Task to carry out:
Lay out every line of the records below as a Markdown table with two columns, Row and Line, where Row numbers each row and Line holds the line itself. Skip blank lines and leave the pictures out of the answer.

Raw records:
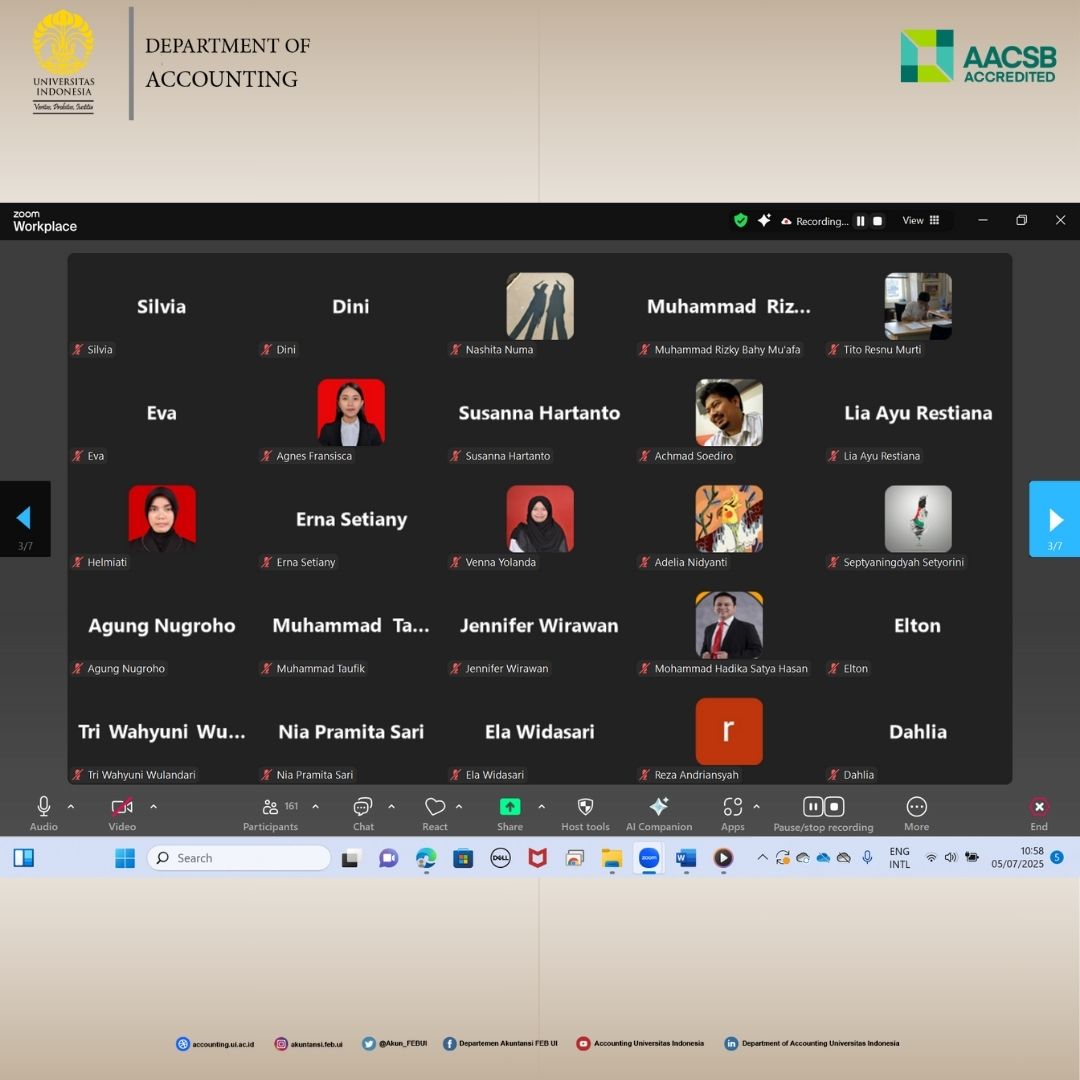Expand the video options chevron

(153, 806)

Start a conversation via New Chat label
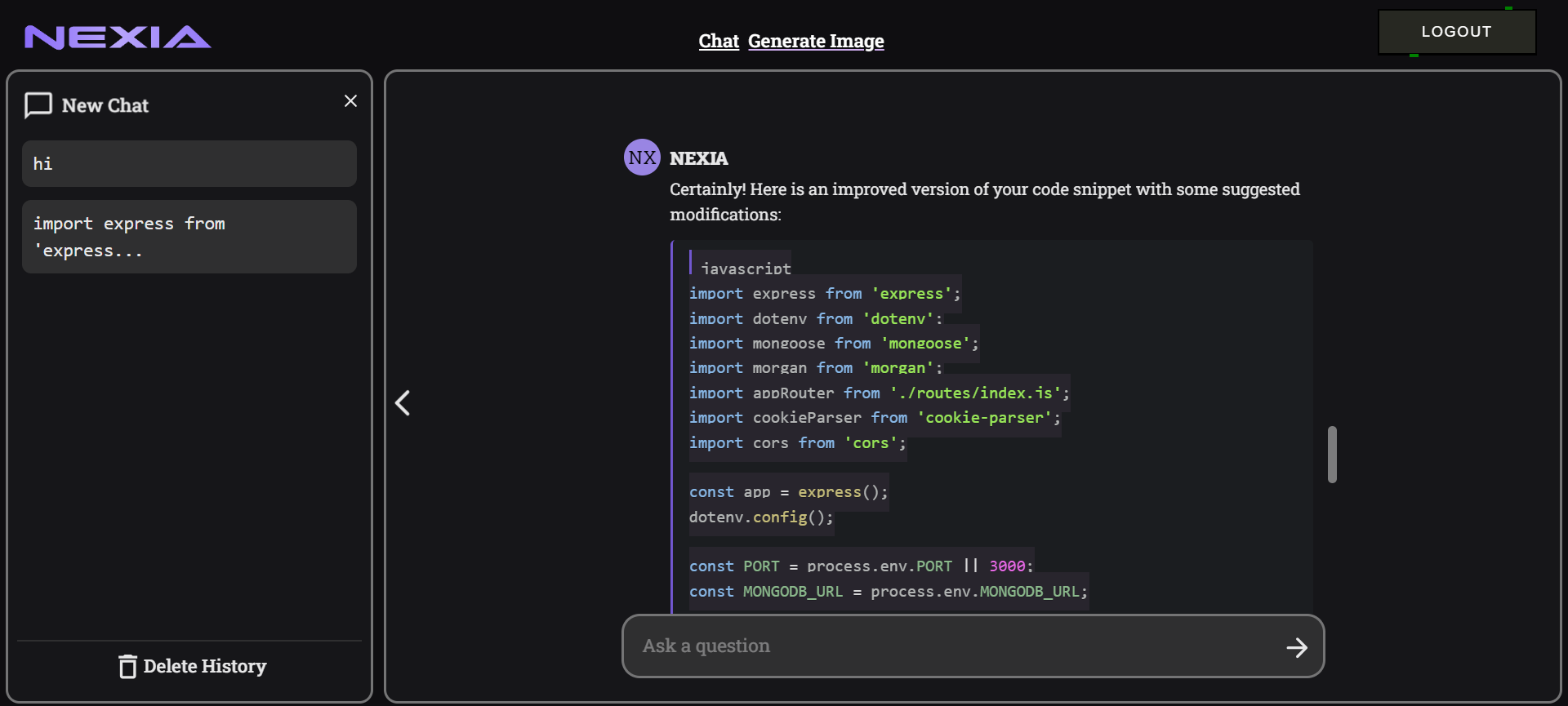tap(105, 105)
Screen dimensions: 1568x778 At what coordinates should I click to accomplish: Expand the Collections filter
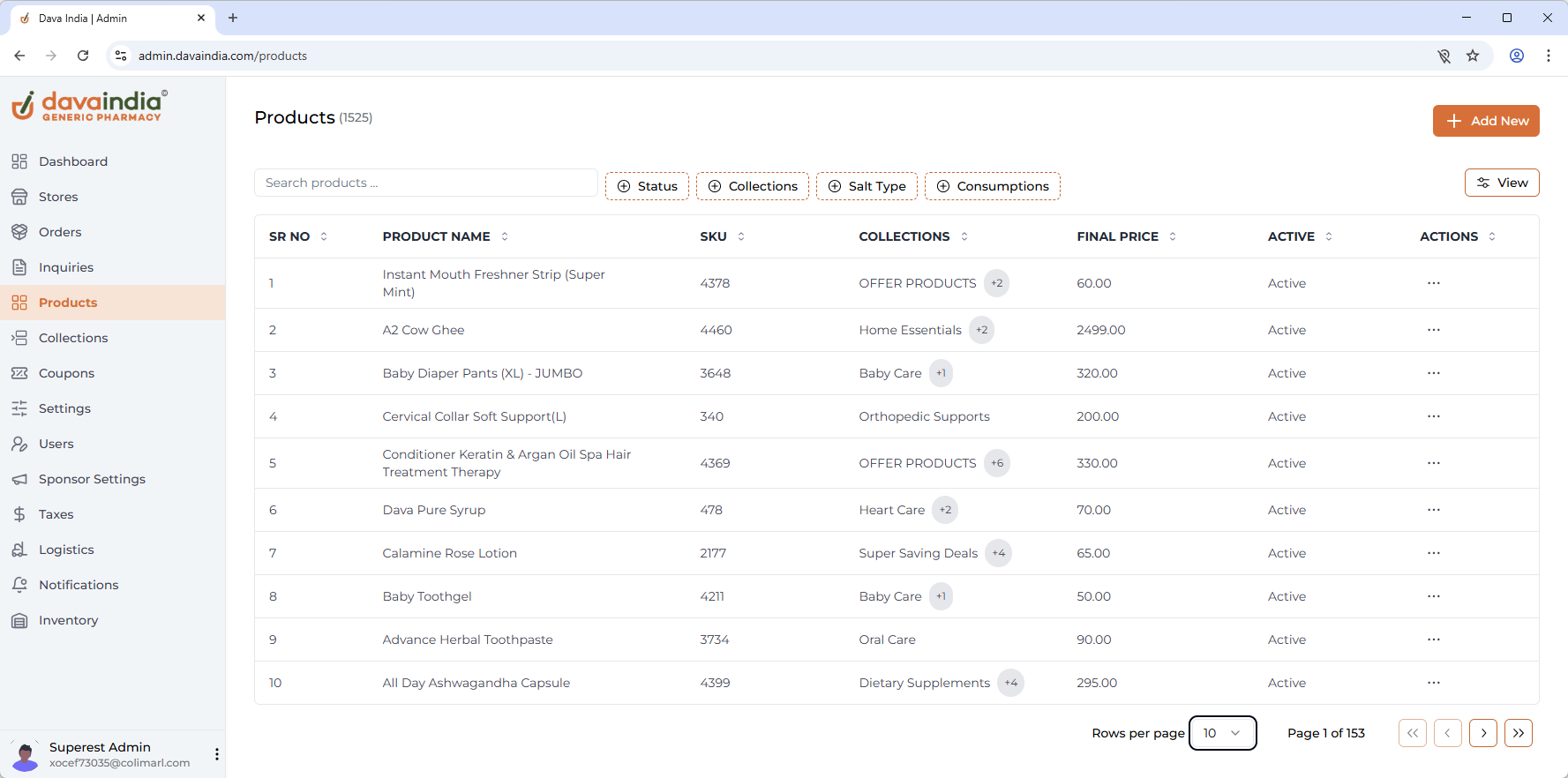pos(752,186)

Task answer:
| Row | Line |
|---|---|
| 1 | Expand the video options chevron |
| 2 | (153, 806) |
| 3 | Start a conversation via New Chat label |
| 4 | tap(105, 105) |
| 5 | Screen dimensions: 1568x778 At what coordinates should I click to accomplish: Expand the Collections filter |
| 6 | pos(752,186) |